Elizabeth stepped into the little chamber. It was similar in size to the one she had just left; but not enclosed, like that, with wooden panels of a light, cheerful color, or floored with fine boards scoured white by the constant exercise of old Tituba's scrubbing-cloth. But in this still, neglected chamber, the rafters were dismally exposed, crevices of light broke through the shingles here and there, while the rough floor was full of knot-holes, and shook loosely under the tread as it was passed over.

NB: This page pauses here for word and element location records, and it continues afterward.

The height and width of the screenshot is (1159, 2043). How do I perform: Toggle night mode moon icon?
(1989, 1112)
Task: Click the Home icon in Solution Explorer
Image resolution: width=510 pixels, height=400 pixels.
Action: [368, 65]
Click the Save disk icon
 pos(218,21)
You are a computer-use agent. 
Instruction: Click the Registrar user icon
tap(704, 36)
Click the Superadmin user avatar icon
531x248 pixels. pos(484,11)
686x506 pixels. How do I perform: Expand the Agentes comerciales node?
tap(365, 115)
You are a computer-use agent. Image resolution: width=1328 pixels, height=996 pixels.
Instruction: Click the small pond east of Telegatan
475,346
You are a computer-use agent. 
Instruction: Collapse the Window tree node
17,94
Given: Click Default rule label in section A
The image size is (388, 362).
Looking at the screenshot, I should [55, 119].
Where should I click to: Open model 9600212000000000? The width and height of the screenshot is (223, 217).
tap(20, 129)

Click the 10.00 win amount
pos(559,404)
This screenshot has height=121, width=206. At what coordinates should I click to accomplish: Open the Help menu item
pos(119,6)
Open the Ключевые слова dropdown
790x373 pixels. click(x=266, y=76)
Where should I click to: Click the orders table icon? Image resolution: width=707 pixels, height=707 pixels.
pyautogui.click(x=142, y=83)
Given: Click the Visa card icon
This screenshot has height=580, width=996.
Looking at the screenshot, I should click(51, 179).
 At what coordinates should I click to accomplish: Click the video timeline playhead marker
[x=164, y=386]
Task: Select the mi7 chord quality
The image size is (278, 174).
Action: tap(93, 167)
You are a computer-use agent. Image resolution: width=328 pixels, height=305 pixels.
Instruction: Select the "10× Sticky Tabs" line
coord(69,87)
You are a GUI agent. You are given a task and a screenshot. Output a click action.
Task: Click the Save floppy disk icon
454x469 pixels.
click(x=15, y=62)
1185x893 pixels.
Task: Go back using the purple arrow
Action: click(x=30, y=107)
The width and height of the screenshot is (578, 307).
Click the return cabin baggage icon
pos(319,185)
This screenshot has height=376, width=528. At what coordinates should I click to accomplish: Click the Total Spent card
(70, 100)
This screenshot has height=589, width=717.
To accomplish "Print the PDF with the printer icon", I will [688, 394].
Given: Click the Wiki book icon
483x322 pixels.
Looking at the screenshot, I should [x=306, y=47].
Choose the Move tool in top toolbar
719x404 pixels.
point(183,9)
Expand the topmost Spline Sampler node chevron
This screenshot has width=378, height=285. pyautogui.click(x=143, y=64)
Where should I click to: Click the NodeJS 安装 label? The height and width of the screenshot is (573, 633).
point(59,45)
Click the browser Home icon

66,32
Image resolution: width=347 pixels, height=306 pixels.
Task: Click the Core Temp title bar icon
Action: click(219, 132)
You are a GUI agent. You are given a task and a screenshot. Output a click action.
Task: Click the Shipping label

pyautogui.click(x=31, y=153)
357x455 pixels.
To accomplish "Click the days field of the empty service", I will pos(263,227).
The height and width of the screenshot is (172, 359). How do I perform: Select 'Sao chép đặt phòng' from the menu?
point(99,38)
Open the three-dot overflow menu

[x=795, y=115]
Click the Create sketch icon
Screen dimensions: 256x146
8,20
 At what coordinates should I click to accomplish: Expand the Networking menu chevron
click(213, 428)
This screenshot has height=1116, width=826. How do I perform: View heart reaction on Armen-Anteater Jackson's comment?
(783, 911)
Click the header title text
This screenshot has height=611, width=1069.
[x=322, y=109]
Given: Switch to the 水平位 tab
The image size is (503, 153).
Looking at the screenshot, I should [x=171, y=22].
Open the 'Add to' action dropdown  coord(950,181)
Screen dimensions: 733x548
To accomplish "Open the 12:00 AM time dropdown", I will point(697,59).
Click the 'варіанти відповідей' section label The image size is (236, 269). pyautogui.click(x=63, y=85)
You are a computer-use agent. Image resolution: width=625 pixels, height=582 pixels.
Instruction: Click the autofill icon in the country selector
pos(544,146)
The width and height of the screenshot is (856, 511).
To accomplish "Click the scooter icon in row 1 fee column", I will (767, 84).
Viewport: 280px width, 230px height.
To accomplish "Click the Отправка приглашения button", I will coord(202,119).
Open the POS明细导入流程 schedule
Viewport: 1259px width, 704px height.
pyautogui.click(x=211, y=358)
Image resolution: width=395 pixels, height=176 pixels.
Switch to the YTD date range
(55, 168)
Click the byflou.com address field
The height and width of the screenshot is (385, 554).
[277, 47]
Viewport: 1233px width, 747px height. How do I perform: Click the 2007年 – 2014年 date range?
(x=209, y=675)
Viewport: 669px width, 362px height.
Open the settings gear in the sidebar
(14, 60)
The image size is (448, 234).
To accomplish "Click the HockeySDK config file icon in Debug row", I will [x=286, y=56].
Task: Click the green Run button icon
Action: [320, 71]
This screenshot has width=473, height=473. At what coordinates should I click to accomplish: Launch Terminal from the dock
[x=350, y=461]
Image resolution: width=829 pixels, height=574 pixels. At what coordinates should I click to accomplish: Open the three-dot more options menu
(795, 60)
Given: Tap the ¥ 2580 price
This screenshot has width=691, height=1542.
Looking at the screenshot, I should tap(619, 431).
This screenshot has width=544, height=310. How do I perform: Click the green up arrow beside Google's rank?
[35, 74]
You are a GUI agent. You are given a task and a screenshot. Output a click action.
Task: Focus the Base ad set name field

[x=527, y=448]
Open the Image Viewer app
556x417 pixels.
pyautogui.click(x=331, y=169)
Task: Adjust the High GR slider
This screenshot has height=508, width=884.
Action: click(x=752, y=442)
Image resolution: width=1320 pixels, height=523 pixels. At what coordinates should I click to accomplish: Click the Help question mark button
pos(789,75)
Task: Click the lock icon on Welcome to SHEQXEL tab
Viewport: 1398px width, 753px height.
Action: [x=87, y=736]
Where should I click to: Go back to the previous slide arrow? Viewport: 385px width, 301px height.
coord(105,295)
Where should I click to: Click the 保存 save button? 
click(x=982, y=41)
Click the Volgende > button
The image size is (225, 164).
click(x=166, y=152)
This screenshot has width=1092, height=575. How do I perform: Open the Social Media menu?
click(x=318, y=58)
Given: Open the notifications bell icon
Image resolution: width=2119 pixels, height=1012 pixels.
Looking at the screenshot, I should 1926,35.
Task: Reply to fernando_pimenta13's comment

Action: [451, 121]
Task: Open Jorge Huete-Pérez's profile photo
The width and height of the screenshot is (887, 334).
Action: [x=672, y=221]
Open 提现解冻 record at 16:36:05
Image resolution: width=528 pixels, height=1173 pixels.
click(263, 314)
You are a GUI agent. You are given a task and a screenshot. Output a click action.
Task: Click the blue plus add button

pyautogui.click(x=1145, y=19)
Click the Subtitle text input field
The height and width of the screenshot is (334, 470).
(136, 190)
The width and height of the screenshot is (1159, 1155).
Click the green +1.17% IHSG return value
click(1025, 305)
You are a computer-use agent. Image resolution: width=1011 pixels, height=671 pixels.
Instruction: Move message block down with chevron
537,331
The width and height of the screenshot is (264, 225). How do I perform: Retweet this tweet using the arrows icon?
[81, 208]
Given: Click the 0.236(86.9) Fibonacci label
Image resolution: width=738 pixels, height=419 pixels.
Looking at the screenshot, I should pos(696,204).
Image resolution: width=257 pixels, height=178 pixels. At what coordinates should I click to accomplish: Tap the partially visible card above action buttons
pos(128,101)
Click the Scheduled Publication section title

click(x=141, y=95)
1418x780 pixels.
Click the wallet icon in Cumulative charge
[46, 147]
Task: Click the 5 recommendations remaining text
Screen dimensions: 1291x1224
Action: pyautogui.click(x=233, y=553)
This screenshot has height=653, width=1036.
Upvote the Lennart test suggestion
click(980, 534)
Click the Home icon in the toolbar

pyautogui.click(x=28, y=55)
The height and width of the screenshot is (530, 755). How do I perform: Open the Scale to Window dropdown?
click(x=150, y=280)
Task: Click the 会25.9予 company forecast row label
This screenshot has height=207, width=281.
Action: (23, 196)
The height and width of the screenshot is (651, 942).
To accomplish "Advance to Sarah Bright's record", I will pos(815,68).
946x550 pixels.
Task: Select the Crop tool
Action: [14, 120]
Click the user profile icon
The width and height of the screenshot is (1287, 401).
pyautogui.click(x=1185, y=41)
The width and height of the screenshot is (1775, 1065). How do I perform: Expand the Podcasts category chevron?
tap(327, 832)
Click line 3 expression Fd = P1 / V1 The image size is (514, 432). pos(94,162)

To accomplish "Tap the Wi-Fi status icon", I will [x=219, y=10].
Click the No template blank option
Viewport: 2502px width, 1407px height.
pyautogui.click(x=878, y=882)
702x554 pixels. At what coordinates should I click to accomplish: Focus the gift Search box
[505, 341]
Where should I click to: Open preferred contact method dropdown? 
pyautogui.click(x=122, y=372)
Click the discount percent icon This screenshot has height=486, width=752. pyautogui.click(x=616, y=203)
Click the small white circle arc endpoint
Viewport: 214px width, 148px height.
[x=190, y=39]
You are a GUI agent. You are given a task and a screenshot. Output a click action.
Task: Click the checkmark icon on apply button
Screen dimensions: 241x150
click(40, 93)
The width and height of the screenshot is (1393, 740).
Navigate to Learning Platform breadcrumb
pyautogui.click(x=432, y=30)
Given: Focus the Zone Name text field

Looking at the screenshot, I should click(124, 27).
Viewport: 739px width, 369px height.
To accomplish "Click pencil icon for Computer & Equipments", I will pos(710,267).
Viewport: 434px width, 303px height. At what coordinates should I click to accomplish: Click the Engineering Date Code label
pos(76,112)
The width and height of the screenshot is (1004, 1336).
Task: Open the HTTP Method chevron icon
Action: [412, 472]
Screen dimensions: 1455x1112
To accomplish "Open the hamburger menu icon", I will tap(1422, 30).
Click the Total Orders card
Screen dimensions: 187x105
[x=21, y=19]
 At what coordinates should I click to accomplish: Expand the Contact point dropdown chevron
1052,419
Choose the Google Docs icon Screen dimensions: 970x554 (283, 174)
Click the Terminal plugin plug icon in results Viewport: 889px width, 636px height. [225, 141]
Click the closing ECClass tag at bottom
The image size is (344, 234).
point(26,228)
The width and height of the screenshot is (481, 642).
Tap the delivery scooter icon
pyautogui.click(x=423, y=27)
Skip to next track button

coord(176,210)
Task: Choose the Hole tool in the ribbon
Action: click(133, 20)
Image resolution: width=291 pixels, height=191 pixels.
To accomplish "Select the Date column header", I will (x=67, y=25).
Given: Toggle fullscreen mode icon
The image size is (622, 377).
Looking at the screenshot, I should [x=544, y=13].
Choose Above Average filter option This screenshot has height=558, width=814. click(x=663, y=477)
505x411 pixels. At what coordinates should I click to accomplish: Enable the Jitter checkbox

A low trundle bed, covered with a blue-and-white yarn quilt, stood in a corner, close under the slope of the roof. A single chair was near it, and close by the door a tall chest of drawers towered into the roof. This was all the furniture visible. That the room had been used for rude household purposes formerly, was very evident; for opposite the bed, clusters of pennyroyal, sage, and coriander, were still hanging to the rafters; and on each side of the windows festoons of dried apples and rings of pumpkins fell, like a drapery, from roof to floor, but half concealing the rough logs underneath. The windows looked toward the grave-yard, and beyond that into the deep, dark forest.

Elizabeth gazed around with mingled surprise and distress. After her beautiful city life, this homely apartment seemed full of insupportable gloom.

"And does Abby mean to sleep here? She who loved our own pretty room so much? What does it all mean? Do tell me, old Tituba, what does it mean?"

Tituba shook her head.

"What does it mean?" persisted the young lady, with a burst of her natural impatience. "I want to understand all about it!"

That moment the door opened, and Abby Williams came in, looking pale and harassed.

"What is all this about?" cried Elizabeth, turning upon her cousin, with a burst of indignant affection. "I come back, Abby Williams, to find our dear old room white and cold as a snow drift—not a flower in the glasses—not even a branch of pine or hemlock in the fire-place—and worst of all, the bed so smooth that it looks as if no one ever slept in it, or ought to sleep in it, without being chilled to death. Why have you left our pretty room, Abby Williams? the chamber you and I have slept in since they took us from the same cradle; left it, too, for this dreary corner, just as I was coming home so happy, so very, very happy, at the thoughts of—of—oh! Abby, dear, dear Abby, what has come over you since I have been away?"